Task — Please print everything in the records from the line containing "Task: Check the row checkbox for Marcus Webb" down to the line containing "click(19, 68)", reproducing those lines exactly.

Material provided —

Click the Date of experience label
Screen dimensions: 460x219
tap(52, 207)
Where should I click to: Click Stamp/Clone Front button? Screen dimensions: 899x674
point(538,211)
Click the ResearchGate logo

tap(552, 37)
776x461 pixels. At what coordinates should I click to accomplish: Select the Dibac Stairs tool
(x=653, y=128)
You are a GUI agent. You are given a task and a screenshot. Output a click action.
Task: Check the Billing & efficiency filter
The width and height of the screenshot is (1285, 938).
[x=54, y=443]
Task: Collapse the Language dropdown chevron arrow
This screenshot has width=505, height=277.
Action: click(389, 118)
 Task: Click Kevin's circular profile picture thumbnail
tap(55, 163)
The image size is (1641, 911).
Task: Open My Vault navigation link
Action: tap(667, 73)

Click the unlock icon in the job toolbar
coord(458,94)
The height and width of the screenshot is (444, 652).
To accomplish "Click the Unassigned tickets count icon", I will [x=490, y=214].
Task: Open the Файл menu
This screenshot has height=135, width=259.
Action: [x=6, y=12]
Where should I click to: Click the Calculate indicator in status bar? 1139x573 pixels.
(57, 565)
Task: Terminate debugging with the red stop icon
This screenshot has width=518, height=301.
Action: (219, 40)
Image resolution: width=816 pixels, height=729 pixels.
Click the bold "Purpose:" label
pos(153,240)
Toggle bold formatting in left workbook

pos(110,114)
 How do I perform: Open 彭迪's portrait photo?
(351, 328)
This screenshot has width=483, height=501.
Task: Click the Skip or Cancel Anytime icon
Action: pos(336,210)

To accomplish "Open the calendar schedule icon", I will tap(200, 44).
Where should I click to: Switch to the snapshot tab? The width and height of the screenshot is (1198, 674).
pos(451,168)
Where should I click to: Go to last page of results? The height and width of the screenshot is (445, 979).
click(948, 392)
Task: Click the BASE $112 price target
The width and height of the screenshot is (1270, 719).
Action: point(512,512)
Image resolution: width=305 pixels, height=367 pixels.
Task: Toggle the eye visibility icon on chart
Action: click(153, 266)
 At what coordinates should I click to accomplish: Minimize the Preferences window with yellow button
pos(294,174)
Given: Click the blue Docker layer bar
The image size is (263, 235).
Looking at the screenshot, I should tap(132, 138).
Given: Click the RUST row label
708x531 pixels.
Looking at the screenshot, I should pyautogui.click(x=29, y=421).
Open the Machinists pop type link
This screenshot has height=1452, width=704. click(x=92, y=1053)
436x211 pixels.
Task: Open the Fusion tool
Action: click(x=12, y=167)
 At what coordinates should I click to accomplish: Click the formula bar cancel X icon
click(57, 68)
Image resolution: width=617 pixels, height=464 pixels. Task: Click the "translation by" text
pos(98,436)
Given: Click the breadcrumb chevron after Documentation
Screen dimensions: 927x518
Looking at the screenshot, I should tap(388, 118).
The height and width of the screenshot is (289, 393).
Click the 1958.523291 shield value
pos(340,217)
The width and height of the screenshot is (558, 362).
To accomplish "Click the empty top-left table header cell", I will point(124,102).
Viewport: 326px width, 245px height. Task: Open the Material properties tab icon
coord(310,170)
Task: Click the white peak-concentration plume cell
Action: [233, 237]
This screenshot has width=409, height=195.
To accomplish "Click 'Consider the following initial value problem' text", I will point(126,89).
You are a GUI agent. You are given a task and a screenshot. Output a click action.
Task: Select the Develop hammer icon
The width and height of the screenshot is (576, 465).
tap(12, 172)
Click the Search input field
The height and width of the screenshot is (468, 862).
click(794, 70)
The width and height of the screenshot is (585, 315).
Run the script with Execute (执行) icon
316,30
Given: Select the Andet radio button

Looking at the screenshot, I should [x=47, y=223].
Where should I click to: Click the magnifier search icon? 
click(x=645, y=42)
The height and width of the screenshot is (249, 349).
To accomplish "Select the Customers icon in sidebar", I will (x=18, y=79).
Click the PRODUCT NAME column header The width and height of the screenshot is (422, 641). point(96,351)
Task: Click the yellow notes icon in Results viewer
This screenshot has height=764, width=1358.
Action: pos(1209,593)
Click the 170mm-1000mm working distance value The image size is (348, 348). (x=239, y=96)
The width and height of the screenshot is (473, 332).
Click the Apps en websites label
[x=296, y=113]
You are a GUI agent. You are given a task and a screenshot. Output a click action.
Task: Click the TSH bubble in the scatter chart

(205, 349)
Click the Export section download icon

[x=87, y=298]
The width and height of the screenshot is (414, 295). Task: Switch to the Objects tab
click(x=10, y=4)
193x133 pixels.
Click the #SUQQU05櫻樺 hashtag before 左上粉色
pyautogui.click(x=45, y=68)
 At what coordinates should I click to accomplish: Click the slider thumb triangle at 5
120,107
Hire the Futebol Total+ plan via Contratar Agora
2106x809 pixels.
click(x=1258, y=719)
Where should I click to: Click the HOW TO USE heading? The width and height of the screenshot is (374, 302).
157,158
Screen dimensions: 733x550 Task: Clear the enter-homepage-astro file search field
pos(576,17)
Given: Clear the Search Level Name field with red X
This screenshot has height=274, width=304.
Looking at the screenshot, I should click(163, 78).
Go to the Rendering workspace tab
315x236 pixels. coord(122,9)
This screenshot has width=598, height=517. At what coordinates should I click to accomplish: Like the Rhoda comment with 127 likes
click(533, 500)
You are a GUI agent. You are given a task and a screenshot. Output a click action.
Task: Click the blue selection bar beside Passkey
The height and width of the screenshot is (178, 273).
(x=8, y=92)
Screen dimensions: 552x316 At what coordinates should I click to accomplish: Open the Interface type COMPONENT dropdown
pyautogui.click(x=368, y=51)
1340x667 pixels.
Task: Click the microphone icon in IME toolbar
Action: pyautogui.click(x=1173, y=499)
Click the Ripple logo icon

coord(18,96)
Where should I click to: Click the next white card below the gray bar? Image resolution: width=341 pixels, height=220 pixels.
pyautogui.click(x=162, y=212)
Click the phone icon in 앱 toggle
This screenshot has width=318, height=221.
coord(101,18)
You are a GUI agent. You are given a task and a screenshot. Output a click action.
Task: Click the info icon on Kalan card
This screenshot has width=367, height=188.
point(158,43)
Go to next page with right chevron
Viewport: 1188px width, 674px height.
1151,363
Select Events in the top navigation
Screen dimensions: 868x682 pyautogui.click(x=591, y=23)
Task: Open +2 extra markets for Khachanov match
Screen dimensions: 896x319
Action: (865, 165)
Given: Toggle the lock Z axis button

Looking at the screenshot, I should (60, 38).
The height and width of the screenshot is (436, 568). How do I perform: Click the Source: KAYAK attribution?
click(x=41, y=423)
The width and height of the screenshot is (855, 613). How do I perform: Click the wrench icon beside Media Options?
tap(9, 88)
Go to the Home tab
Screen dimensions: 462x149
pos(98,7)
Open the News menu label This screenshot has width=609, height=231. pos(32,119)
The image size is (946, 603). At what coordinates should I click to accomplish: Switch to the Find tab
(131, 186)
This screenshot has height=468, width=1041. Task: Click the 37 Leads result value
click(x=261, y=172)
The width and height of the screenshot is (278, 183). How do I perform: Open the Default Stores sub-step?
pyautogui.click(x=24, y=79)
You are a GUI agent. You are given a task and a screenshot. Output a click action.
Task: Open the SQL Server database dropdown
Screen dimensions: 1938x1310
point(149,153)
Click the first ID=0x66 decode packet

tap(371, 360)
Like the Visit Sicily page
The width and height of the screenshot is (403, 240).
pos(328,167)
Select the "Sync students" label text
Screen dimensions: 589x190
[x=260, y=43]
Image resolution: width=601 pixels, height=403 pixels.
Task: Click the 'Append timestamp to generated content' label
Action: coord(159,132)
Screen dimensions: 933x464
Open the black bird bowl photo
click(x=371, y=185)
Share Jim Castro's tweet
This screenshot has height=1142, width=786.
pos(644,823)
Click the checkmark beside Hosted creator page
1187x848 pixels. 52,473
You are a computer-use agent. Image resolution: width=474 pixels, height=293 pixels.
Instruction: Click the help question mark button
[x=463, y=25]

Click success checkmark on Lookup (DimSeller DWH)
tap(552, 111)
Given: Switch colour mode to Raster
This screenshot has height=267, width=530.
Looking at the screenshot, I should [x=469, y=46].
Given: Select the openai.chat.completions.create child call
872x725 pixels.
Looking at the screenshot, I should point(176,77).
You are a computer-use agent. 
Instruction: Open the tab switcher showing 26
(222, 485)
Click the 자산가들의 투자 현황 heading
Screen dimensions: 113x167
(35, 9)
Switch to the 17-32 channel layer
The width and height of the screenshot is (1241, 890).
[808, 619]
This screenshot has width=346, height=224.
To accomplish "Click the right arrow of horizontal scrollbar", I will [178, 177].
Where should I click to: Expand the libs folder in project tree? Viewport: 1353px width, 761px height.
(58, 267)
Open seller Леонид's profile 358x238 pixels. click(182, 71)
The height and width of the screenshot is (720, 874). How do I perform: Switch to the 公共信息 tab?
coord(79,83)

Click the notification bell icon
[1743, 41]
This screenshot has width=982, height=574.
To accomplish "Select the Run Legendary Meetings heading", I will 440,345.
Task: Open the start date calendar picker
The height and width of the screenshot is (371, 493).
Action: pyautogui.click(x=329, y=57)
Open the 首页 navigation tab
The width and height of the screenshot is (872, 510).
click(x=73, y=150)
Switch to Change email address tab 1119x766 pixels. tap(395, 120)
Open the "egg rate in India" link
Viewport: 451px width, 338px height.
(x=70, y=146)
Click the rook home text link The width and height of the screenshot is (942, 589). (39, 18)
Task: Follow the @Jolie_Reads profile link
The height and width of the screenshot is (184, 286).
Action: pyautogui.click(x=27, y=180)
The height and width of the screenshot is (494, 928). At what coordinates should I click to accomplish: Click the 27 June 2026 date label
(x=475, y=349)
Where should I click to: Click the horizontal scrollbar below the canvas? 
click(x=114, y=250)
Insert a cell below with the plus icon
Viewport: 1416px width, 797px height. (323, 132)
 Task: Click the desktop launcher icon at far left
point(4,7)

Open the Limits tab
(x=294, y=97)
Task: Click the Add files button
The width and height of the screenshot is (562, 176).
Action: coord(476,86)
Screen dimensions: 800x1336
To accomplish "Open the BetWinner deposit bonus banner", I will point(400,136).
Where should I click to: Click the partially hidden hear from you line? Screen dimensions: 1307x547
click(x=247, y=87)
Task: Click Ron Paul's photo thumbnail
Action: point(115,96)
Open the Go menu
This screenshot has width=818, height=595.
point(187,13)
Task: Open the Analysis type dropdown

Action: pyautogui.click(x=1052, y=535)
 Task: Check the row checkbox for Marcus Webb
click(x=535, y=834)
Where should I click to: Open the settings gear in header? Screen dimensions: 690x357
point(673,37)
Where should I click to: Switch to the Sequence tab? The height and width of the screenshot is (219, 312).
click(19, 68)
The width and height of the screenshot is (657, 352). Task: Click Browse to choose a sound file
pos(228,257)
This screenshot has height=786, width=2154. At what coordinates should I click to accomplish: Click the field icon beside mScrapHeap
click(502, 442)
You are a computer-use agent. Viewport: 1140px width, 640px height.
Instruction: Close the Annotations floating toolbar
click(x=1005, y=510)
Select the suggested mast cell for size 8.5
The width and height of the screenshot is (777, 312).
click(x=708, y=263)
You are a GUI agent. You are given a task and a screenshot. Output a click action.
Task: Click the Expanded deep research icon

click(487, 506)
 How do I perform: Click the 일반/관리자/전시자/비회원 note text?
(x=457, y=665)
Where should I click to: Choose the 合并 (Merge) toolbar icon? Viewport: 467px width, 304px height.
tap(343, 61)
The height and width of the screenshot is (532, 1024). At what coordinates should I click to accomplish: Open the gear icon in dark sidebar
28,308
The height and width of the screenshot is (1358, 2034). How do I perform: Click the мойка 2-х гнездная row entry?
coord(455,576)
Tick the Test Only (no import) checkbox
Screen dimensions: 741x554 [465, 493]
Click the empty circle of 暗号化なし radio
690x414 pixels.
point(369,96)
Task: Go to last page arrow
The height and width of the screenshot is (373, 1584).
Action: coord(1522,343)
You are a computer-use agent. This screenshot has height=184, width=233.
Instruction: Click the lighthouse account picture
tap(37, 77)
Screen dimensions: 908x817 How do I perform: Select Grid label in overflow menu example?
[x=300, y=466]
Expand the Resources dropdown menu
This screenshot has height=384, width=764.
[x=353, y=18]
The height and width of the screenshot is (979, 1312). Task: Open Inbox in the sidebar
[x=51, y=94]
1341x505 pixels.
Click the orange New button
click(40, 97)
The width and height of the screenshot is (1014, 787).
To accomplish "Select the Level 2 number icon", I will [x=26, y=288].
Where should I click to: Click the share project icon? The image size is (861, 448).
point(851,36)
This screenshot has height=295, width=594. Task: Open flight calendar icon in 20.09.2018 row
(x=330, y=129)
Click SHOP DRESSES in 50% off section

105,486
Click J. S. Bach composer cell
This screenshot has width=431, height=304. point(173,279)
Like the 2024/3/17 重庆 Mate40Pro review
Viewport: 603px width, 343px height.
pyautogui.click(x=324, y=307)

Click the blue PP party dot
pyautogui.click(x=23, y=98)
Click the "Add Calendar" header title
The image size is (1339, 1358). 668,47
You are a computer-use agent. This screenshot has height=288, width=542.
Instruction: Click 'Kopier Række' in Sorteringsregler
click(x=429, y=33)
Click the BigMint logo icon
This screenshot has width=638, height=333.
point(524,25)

Answer for this exercise —
 Task: Check the row checkbox for Marcus Webb
click(x=535, y=834)
Where should I click to: Open the settings gear in header? Screen dimensions: 690x357
point(673,37)
Where should I click to: Switch to the Sequence tab? The height and width of the screenshot is (219, 312).
click(19, 68)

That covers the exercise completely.